I have this beautiful Non-linear PDE $$ \frac{\partial C}{\partial t}=\left(\frac{\partial C}{\partial x}\right)^2+C\frac{\partial^2 C}{\partial x^2} $$

Where C is a function of (x,t) It comes from the diffusion equation where D is concentration depending, and has the linear form $D=k \cdot C$ and is furthermore made dimensionless.

To solve this numerically I would like to first Linearize the PDE (if this is even possible), because i know how to solve linear PDE's, but how can I do this, is there any methods, articles or books which shows some procedures? or is linearization unnecessary and the PDE can be solved directly?

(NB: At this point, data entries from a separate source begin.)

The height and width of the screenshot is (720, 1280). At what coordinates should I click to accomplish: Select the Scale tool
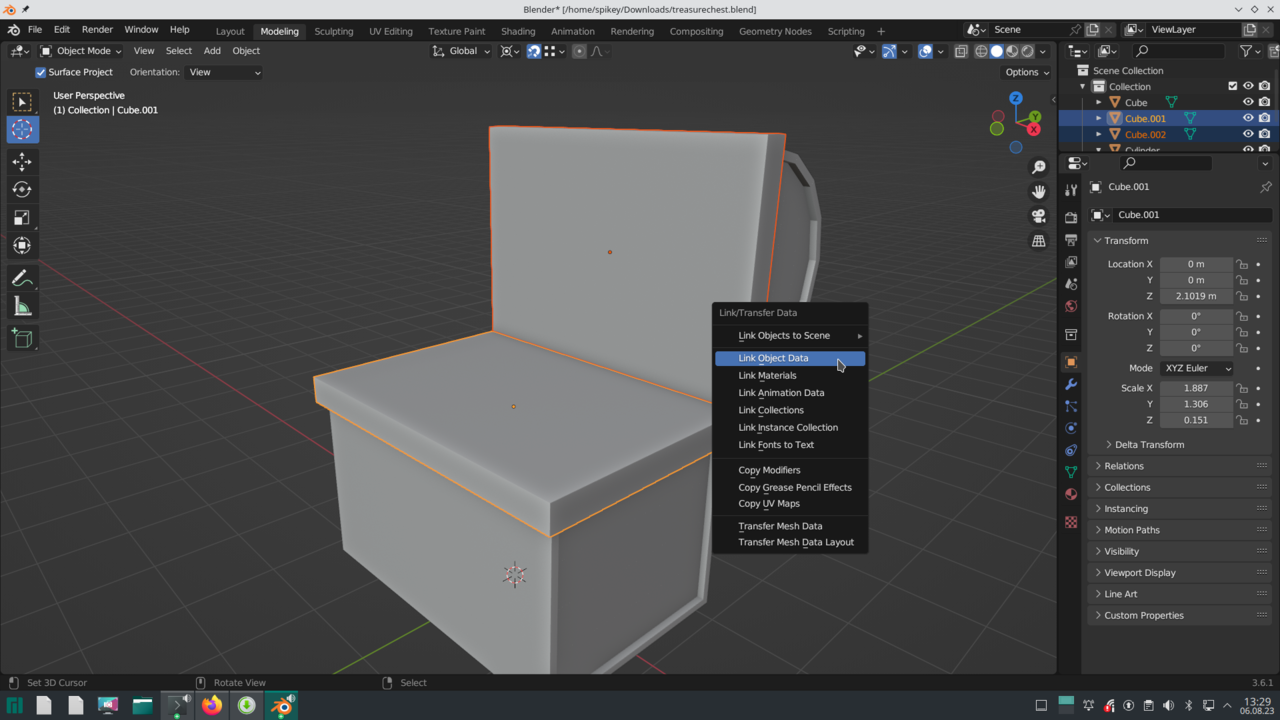coord(22,218)
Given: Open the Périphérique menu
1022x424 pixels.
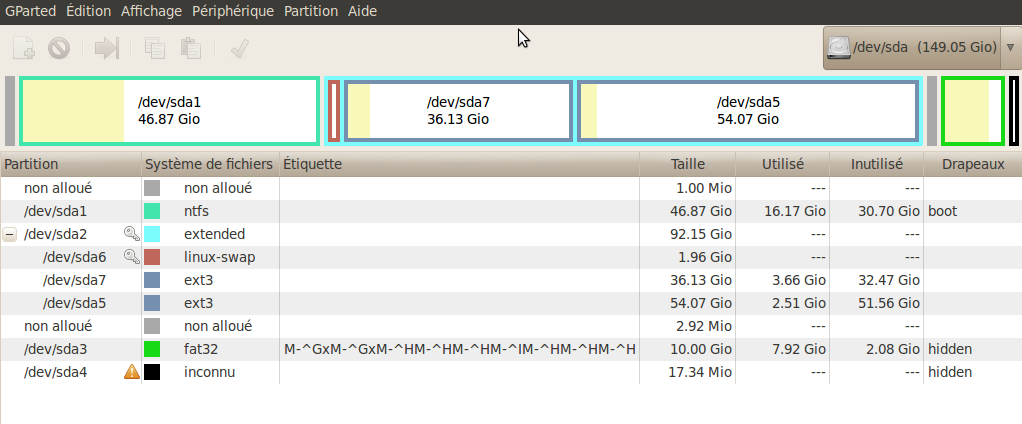Looking at the screenshot, I should pos(233,11).
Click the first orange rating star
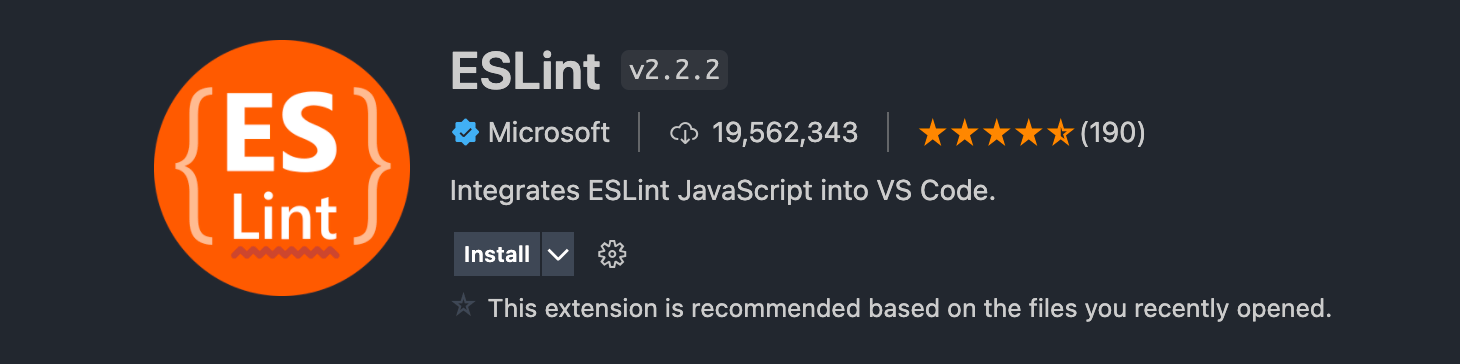Viewport: 1460px width, 364px height. (x=932, y=132)
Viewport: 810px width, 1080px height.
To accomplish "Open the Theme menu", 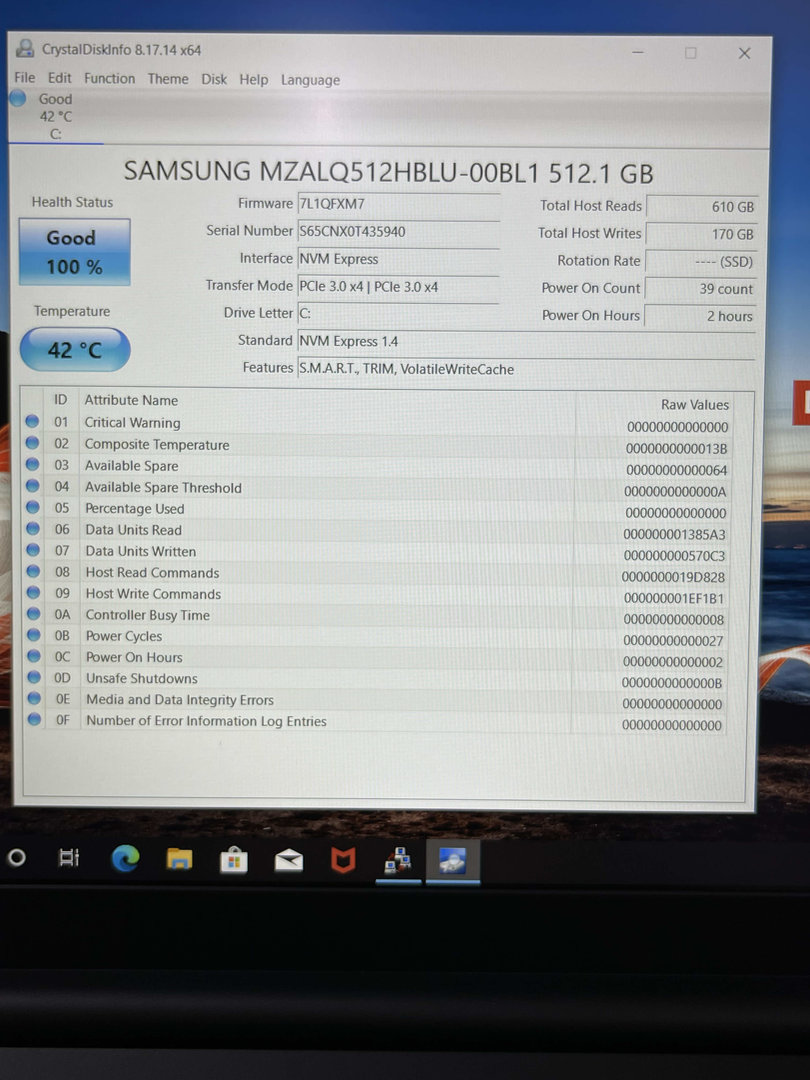I will tap(168, 79).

You can linearize it when you perform time discretisation. If you denote $C_n = C(\cdot, t_n)$, you can consider approximations like

$$ \left(\frac{\partial C_{n+1}}{\partial x}\right)^2 \approx \frac{\partial C_n}{\partial x} \frac{\partial C_{n+1}}{\partial x}, \quad C_{n+1} \frac{\partial^2C_{n+1}}{\partial x^2}\approx C_n \frac{\partial^2C_{n+1}}{\partial x^2}. $$

This will lead to the solution of a linear problem in each time step.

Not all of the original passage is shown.